**Instructions to follow**
Collect all lines containing the word "will" from the data.

**The input**
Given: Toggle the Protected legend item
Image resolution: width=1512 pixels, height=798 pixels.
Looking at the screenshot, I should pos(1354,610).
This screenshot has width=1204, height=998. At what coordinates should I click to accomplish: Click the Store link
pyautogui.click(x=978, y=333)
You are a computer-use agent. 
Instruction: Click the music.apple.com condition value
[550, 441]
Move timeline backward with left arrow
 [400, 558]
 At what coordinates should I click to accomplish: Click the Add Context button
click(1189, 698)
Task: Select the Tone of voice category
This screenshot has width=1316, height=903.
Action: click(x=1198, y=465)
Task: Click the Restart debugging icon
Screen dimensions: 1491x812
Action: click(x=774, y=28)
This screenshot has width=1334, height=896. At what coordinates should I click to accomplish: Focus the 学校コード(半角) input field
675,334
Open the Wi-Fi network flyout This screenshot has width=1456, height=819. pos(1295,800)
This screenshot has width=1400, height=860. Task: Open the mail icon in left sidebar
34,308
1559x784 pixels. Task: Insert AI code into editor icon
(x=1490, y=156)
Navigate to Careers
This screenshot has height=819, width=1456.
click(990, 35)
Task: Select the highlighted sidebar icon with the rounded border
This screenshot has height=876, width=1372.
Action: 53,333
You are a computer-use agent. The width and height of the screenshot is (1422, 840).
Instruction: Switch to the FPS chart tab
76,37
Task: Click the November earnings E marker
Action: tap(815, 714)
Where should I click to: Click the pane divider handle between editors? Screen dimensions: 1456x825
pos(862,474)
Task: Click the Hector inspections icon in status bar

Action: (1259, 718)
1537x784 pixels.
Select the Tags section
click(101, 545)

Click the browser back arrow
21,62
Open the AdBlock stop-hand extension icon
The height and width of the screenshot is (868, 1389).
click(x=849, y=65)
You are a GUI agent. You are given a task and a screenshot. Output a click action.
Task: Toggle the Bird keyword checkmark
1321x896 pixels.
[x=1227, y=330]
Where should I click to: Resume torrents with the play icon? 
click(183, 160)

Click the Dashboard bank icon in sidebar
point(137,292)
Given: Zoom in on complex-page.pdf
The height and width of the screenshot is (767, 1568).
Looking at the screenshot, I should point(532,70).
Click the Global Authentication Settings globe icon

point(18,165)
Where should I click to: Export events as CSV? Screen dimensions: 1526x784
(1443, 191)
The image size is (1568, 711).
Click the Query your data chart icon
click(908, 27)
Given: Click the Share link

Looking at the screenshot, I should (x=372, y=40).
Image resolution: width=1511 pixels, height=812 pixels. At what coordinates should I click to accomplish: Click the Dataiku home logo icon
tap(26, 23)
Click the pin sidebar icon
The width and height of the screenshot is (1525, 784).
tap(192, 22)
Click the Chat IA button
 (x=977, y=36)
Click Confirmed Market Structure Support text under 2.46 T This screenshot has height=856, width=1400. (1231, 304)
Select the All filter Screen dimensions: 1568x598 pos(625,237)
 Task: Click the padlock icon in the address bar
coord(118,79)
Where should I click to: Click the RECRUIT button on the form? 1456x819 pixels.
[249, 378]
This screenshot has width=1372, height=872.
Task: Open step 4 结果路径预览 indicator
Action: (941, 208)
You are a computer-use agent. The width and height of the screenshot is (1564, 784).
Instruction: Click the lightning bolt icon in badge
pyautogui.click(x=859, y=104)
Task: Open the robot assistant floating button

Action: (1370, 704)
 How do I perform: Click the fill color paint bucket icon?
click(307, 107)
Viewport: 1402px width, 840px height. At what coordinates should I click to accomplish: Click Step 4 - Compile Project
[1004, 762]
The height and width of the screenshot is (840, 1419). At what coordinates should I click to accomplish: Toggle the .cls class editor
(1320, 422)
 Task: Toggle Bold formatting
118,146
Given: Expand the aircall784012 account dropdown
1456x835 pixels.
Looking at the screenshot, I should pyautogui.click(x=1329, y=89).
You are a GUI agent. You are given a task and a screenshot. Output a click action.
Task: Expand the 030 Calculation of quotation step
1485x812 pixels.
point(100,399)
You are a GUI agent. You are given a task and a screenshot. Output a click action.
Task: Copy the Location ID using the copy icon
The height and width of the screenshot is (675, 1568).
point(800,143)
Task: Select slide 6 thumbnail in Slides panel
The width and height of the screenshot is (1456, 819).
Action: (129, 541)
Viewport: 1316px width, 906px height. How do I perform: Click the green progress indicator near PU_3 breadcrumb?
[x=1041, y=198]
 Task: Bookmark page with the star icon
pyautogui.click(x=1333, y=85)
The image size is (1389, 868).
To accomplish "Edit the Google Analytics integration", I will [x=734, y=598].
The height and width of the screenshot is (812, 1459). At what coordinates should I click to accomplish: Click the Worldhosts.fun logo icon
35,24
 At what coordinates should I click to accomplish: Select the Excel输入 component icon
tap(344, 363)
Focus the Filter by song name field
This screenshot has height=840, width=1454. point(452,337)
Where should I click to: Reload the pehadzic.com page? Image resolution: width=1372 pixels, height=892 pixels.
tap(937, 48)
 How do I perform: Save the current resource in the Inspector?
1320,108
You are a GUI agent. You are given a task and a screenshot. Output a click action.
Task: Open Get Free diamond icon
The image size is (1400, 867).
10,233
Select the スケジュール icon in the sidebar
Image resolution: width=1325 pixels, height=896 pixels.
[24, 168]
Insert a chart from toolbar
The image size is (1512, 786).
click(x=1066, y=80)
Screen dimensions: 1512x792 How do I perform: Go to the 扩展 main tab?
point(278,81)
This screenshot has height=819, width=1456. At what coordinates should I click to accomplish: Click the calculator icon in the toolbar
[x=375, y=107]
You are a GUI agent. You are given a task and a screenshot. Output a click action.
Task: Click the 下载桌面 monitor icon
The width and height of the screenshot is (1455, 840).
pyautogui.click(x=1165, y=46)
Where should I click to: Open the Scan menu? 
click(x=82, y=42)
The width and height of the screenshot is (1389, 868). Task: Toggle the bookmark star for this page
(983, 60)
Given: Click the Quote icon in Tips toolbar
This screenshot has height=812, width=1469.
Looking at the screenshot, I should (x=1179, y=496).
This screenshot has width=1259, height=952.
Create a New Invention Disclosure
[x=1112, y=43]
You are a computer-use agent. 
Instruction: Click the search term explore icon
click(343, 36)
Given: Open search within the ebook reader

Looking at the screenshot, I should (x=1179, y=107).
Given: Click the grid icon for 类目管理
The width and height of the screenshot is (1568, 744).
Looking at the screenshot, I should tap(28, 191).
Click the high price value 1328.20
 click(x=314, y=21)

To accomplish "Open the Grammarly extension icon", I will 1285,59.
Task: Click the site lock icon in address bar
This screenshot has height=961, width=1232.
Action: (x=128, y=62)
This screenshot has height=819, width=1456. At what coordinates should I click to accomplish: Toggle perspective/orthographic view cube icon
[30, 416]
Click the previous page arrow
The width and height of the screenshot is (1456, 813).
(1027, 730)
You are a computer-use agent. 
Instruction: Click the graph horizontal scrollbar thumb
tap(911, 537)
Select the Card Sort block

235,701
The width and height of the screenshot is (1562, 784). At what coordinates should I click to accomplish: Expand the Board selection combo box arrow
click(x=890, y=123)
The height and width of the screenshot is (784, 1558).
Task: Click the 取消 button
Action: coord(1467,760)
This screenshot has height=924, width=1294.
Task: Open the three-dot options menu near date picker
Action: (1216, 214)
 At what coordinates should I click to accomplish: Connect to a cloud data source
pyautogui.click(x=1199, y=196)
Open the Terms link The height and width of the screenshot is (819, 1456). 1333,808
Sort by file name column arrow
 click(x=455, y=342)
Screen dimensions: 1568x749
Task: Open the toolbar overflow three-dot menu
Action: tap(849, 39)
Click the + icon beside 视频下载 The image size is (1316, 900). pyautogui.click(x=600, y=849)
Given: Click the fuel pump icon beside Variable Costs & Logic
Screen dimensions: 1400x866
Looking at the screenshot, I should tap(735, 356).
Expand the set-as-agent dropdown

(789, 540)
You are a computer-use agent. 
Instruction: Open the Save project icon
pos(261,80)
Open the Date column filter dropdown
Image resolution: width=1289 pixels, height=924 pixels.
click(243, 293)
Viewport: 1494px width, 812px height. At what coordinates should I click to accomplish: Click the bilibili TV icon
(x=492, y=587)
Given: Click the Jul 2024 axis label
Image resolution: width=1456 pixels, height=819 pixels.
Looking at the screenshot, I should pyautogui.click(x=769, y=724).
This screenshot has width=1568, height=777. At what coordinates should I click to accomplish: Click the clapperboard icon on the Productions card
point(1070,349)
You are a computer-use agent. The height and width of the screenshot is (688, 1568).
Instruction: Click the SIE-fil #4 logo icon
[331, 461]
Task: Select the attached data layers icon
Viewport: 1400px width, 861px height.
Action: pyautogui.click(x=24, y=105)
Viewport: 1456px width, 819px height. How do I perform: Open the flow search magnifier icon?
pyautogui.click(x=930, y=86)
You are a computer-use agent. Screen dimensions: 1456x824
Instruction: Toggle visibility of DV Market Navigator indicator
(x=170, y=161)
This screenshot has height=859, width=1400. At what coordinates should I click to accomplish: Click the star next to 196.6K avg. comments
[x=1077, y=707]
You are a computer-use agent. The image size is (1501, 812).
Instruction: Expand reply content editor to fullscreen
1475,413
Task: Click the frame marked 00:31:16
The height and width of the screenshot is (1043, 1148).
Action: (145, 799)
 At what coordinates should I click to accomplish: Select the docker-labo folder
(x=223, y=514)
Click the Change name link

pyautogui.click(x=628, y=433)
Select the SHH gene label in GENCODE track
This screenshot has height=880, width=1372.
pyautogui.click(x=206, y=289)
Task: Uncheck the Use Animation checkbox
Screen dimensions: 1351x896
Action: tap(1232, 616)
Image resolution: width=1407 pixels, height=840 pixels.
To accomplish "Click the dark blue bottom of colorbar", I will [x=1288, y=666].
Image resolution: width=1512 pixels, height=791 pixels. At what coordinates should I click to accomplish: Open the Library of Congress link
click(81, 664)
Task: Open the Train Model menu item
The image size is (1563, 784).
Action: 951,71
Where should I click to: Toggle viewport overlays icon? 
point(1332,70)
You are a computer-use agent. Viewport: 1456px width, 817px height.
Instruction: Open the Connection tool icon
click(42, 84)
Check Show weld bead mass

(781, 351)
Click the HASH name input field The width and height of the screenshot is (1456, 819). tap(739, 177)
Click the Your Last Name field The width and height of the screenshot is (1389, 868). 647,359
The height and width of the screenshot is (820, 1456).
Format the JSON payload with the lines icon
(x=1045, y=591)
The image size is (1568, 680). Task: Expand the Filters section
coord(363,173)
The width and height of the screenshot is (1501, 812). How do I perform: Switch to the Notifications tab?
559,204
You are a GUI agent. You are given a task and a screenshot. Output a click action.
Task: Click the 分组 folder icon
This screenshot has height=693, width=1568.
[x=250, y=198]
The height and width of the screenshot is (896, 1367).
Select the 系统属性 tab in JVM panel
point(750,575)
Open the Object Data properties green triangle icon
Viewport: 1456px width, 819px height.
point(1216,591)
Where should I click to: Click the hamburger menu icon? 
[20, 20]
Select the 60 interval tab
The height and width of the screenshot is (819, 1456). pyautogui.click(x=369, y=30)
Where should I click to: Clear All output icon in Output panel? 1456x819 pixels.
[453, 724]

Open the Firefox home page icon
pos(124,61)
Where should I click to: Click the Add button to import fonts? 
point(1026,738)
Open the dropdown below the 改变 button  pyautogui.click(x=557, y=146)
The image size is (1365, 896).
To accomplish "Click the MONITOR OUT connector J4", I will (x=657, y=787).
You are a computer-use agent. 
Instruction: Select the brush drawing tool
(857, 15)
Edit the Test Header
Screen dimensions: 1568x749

**Worked solution**
To accomplish "Edit the Google Analytics integration", I will [x=734, y=598].
To accomplish "Open the Grammarly extension icon", I will 1285,59.
To accomplish "Click the dark blue bottom of colorbar", I will [x=1288, y=666].
To accomplish "Click the MONITOR OUT connector J4", I will (x=657, y=787).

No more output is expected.